With the advent of Big Data, the need for innovative tools that are able to handle this vast amount of data and extract information of added value has emerged. In the field of journalism, the latest journalistic practices require the automatic collection and filtering of information related to a news story from multiple sources, as well as the automation of the procedure of the news stories generation.

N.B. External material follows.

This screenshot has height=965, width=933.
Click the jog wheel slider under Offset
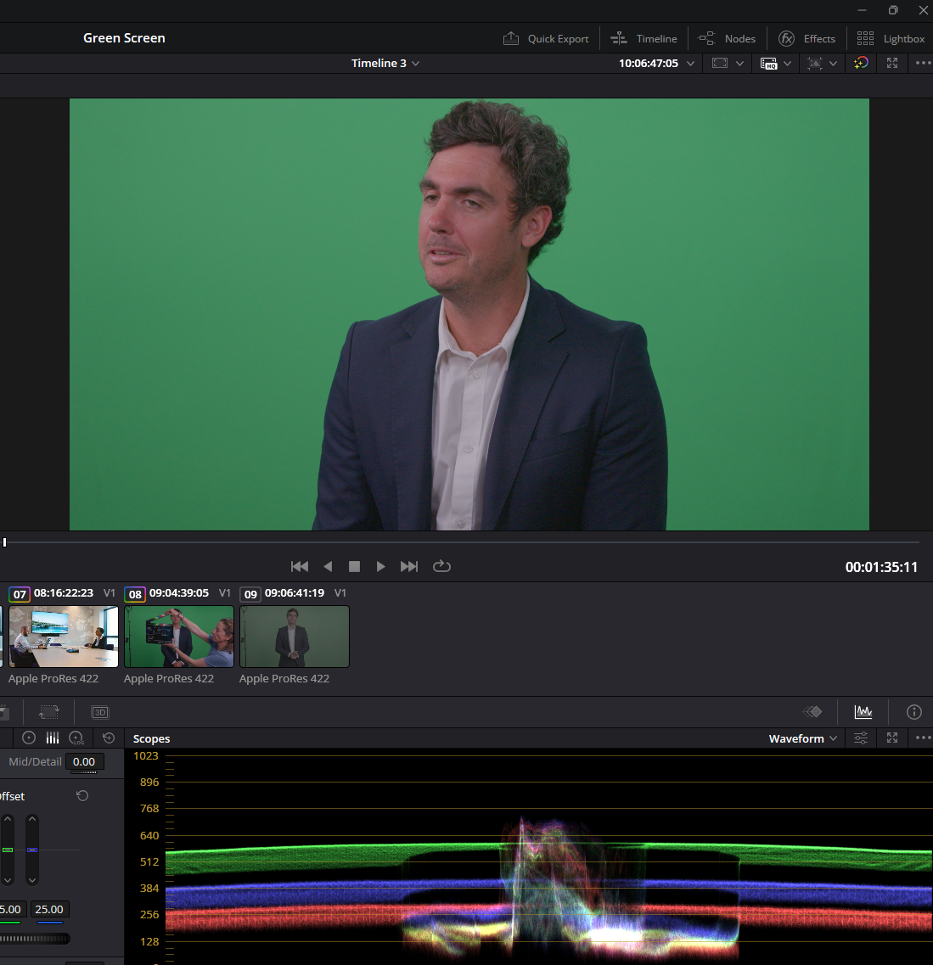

In this work, the concept of the EarthPress platform was presented, an assistive Web 3.0 platform that targets to facilitate professionals of the media sector in each step of the journalistic procedure. The EarthPress platform intends to facilitate journalists in collecting data and automatically composing articles related to disasters such as floods and fires. Moreover, it aims at extracting added value information from EO data that can be included in the final news story. Following this, in this paper, the system’s architecture of EarthPress is presented, which consists of several modules and sub-modules, each of which serves a different purpose. The main modules of the EarthPress as they are presented in Figure 1
are, namely, (a) the user interface, (b) the user manager, (c) the database manager, (d) the breaking news detector, (e) the data fusion, (f) the EO image processing, (g) the journalist profile extractor, and (h) the EarthBot.
For the definition of the architecture and the user interface of EarthPress, a workshop with more than 130 participants of the media sector was conducted, aiming to identify the requirements and the specification of the EarthPress platform. The collected requirements indicated that a tool or a platform that can facilitate the journalistic procedure in its different steps is of great interest to the media sector. Additionally, the presented platform will include AI methods for the validation of the collected data to avoid using misleading information for the generation of the final news article.
The future steps regarding EarthPress are the implementation and the testing of each of the architecture’s modules, as well as the evaluation of the platform in real-time with real users of the media sector.